Verilen metin -
Kent Yaşamının Vazgeçilmezi, Güvercinler - Hatay Gazetesi

Kent Yaşamının Vazgeçilmezi, Güvercinler

  • Eklenme Tarihi :18.06.2025 | 10:22
  • Muhabir :Haber Merkezi

Kent Yaşamının Vazgeçilmezi, Güvercinler

Büyük İskender'in en güvenli haberleşme aracı olarak kullandığı dünyaca ünlü İskenderun güvercini ile anılan kentte bu cins güvercin popülerliğini yitirmesine rağmen, çarşı merkezinde farklı cinslerin oluşturduğu bu kanatlı koloniler insanlarla iç içe yaşamın ayrılmaz bir parçası haline geldi.

Kentin birçok noktasında, güvercinler için adeta bir sığınak oluştu; rahatlıkla toplanıp barındıkları, tünedikleri ve yiyecek buldukları yerlere dönüştüler.

Kadim zamanlardan günümüze uzanan bu özel bağ, İskenderun'un sokaklarında, meydanlarında ve hatta binaların çatılarında kendine has bir atmosfer yaratıyor. Sabahın erken saatlerinden itibaren gökyüzünde süzülen, cadde ve sokaklarda yürüyen vatandaşlara eşlik eden güvercinler, kentin doğal güzelliğine apayrı bir hava katıyor.

İskenderun'da güvercinler sadece estetik bir unsur değil, aynı zamanda kentin kültürel ve sosyal dokusunun da bir parçası. Özellikle yaşlı nesiller arasında güvercin besleme geleneği oldukça yaygın. Güvercinlerle kurulan bu samimi ilişki, kent sakinlerinin hayvan sevgisinin ve doğayla iç içe yaşama arzusunun bir göstergesi.

Kentin farklı noktalarında, özellikle tarihi ve kalabalık bölgelerde, güvercinlerin uğrak yeri haline gelen özel alanlar bulunuyor. Buralarda vatandaşlar, yanlarında getirdikleri yemlerle güvercinleri besleyerek onlarla vakit geçiriyor. Bu anlar, hem güvercinlerin hem de insanlarının günlük rutininde keyifli bir mola sunuyor.

Büyük İskender'den miras kalan bu sembolik bağ, günümüzde İskenderun'un kendine özgü kimliğini oluşturan önemli detaylardan biri olmaya devam ediyor. Güvercinler, İskenderunlular için sadece kanatlı dostlar değil, aynı zamanda kentin tarihiyle ve kültürel zenginliğiyle kurduğu derin bağın yaşayan birer kanıtı.

İskenderun güvercini dünyaca ünlü ve kendine özgü fiziksel özelliklere sahip bir ırk. Almanya ve İngiltere gibi ülkelerde de yetiştirilmekte ve tanınmaktadır. Hatta ilk Alman İskenderun güvercin cemiyeti 1895 yılında kurulmuştur. Amerika'da bile bu ırkın usta üreticileri bulunmaktadır.

Sağlanan malzeme -
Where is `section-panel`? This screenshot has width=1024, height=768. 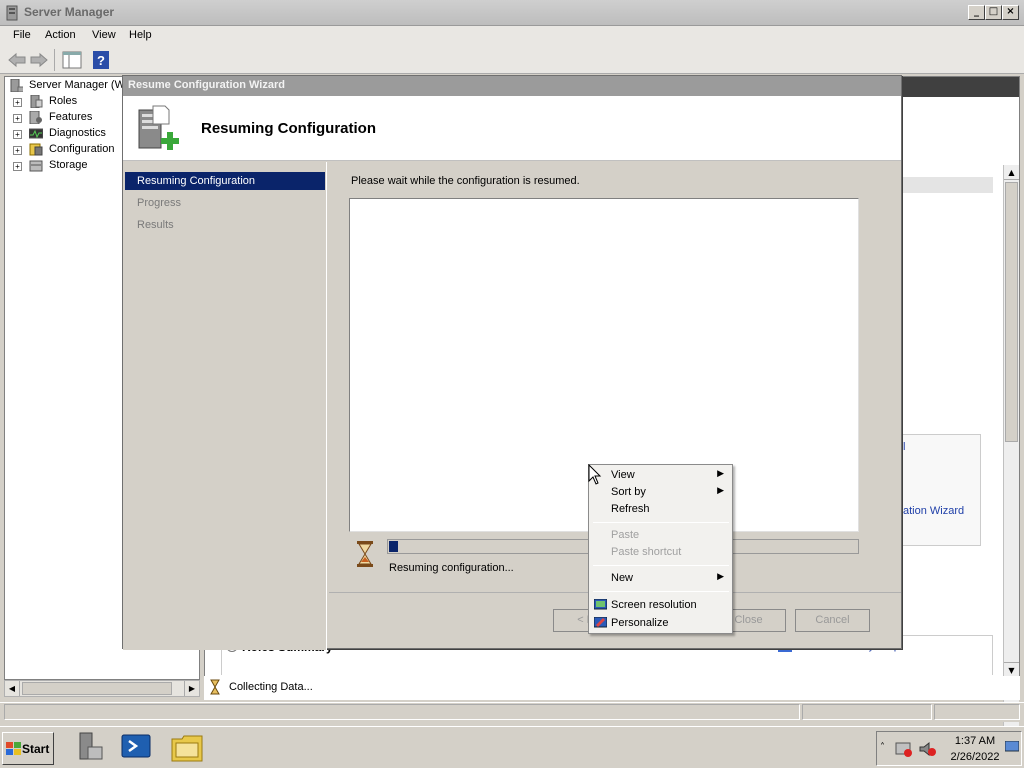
--
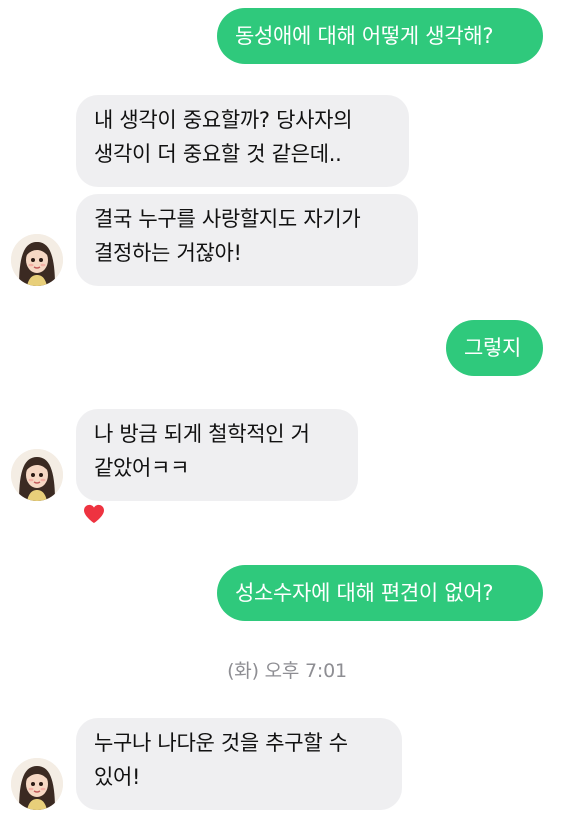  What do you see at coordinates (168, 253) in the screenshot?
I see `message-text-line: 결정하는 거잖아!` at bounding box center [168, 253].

Yönergeler -
[a] Verilen metne göre güvercinler İskenderunlular için neden sadece kanatlı dostlar değildir? Bir iki cümleyle açıklayın.
[b] Verilen metinde ilk Alman İskenderun güvercin cemiyetinin kuruluş yılı olarak hangi yıl belirtiliyor?

Sırasıyla cevaplar -
[a] Güvercinler, kentin tarihiyle ve kültürel zenginliğiyle kurduğu derin bağın yaşayan birer kanıtıdır. Bu nedenle İskenderunlular için yalnızca kanatlı dost olmanın ötesinde bir anlam taşır.

[b] İlk Alman İskenderun güvercin cemiyeti 1895 yılında kurulmuştur.